中村 慶吾
平素は格別のご高配を賜り、厚く御礼申し上げます。
7月16~21日まで、南半球の球根生産地であるニュージーランドにて、全ての生産会社を訪問し、球根及び情勢の調査を行って参りましたので、ご報告いたします。
○ 気候と球根
06-07年の気候の中で、重要となるポイントが3つあります。
1. 植え付け以降 1月の下旬(真夏)まで、比較的曇天が多く、気温・日照ともに低かったこと。
(“2006-07クライストチャーチ気候グラフ”参照)
夏に適度な雨量があったため潅水の必要はなく、百合の生育もゆっくり(平年より2週間程度の遅れ)だったので、無駄に球根の力を消費しなかったことが、今年の肥大の良さにつながっています。しかし、夏場の低温と日照不足はオランダでの経験からすると、球根の力不足になる傾向があります。
2. 暖かく乾燥した秋。
2月 ~5月の中旬頃まで、雨量が少なく、日照が豊富で暖かく、百合は生育し続けました(特に5月の気温が高かったようです)。秋の気候としては最適で、百合はさらに肥大することができました。生産者の話では、平年より2割程度肥大が良いようで、品種によっては小球でショートが起きるものがあります。
3. 前半の生育遅れと、夏が涼しく秋が暖かかったため 芽形成が遅れたこと。
当社の、現地調査 及び 生産者の聞き取りでは、芽形成は平年に比べ10日~2週間程度の遅れで、(芽の大きかった)昨年と比較すると、(アイランドバルブ社を除く、同時期換算で)2~3割程度小さいことになります。
芽形成が遅れているなかで、5月下旬からは気温が下がり(霜も降りた)、その後6月はずっと寒く、下旬には-6~-7℃(ラカイヤ地区)にまで下がったため、芽は静かでおとなしかったと言います。

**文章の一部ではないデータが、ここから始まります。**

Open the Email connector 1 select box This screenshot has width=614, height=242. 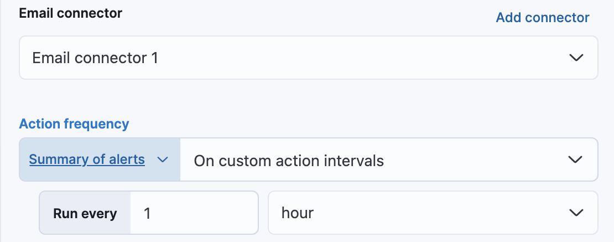308,58
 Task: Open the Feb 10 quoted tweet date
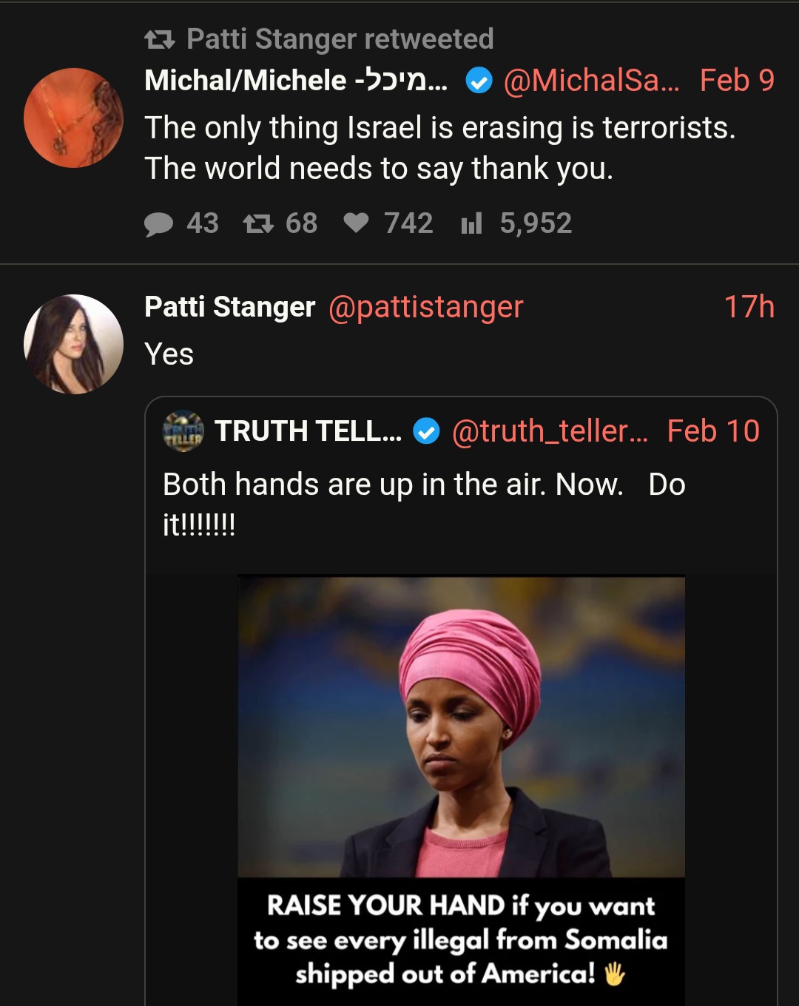click(713, 431)
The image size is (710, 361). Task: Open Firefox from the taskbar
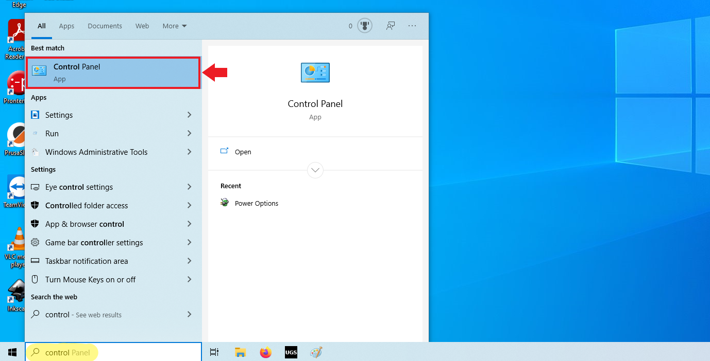pos(265,352)
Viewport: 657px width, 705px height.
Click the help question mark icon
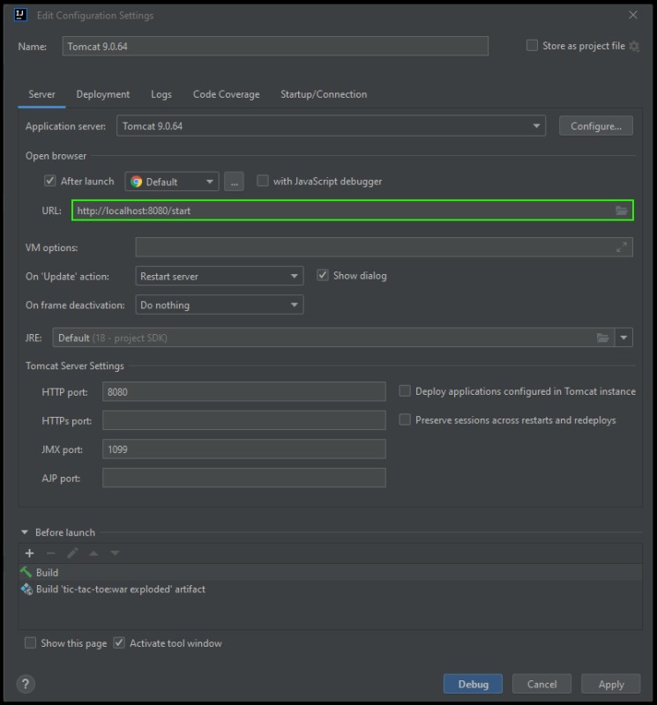[x=26, y=684]
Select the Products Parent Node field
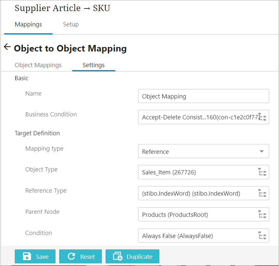 (196, 214)
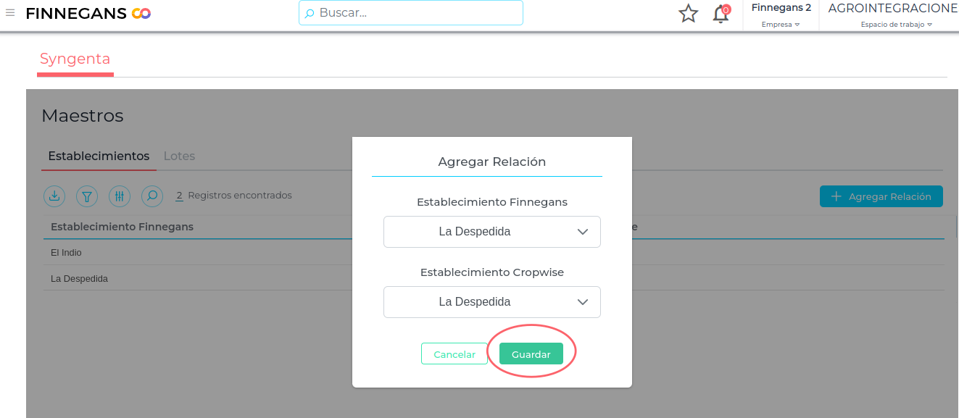Switch to the Lotes tab
959x418 pixels.
[179, 156]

NZとしてはやや小さいですが、オランダ産と比べれば同程度です。
ただし、(オランダ産新球とは違い)日本で地温が高い時期に植えつける場合、芽の準備ができている方が有利であり、又 芽の大きい年の方が(特に促成で)リン付きが多くなる傾向があります。
(地域や気候によりますが)まだ温度が高い日本で、9月内に植えつけるにはやや心配がある年なので、例年通り10月植え(9月中下旬納品可)からのスタートが適していると考えます。逆に、抑制(1-2月植え)にも向いていると言えますので、春先の高品質・計画出荷(=単価安定)に役立てばと思います。
LAにつきましては、予定通りの収穫がされ、すでにマイナス温度下で保管されており、入荷し次第植え付けが可能なコンディションです。
○ 各社の状況
・バンザンテン社
作付面積は増えましたが、委託生産を増やし 分散化が図れているため、作業に落ち着きが感じられます。7月上旬に霧雨が続き2週間も収穫ができなかったことは誤算ですが、収穫機は十分な台数で、すでに掘り取りが再開されています。今年は肥大が良く、十分な数のプラスティックコンテナを準備するのに苦労したとのこと。うれしい悲鳴ですね。
・バッカー社
主にオニングス社の取り扱いで、部分的にバンザンテン社の委託を含みます。すでに収穫作業は終盤で、倉庫内作業も順調です。新しく建てた冷凍庫も稼動し、すでに輸出が始まっています。
・サザンフローラ社
6月に収穫を始めて間もなく、雨が続き中断。 天候が回復し、収穫を再開したと思ったら、激しいフロスト(霜)が入り、現在天候待ち状態で(毎年ですが)気候に恵まれない部分があります。新しい倉庫ができる予定でしたが、建設作業の遅れがでており、来週からやっと冷凍施設が稼動します。スケジュールは後手に回っていますが、地温が低い有利性が活き、球根自体は非常に締まっています。
・アイランドバルブ社
今年から開花球の収穫及び輸出が始まります。すでに開花球の収穫は終盤ですが、気候変動の影響か、最近になって100mm以上の大雨が降り、一部畑が水没しています。
収穫に関わる機械は、オランダで使い慣れたものを輸入して設定されており、作業もオランダ人の球根生産者が滞在して指揮を執っています。球根の肥大は非常に良く、きれいに見えますが、性質は未知数で どの程度の力があるか期待しています。
○ 産地訪問を終えて
ニュージーランド産球根が自由化されてから、今年で9年目になろうとしています。 すべての生産者を訪問しました。それぞれが独自のスタンスで球根生産をしており、過去にやめていった会社があれば、アイランドバルブ社のように 今年から(開花球の)輸出が始まる会社もあり、毎年が新しく気が抜けません。
ここ数年、毎年2回ニュージーランドに訪問しています。世界的に見ても輸入業者としてはかなり珍しいのではないかと思いますが、気候的にも変動の大きいニュージーランドですから、きちんと調査を行ったものを販売したいと考えています。
訪問の際、私が心がけているのは、(営業の人間だけでなく)生産者もしくは担当者のレベルにまで、日本という国を理解してもらおうということです。直感的に分かりやすい資料を添えて、品種動向や 植え付け時期の変化、各社の球根品質と切花結果の評価や、日本人の球根に対する考え方・要望を説明し続けてきました。当社の南半球産球根(チリを含む)発注球数は1000万球を超え、大事なマーケットであることはもちろんですが、彼らが日本(の切花生産者)を理解し、生産過程の判断や作業の中で十分意識していることが感じられ、嬉しく思いました。
毎回の訪問にもかかわらず、暖かく迎えて下さった現地生産会社の方々、ご協力ありがとうございました。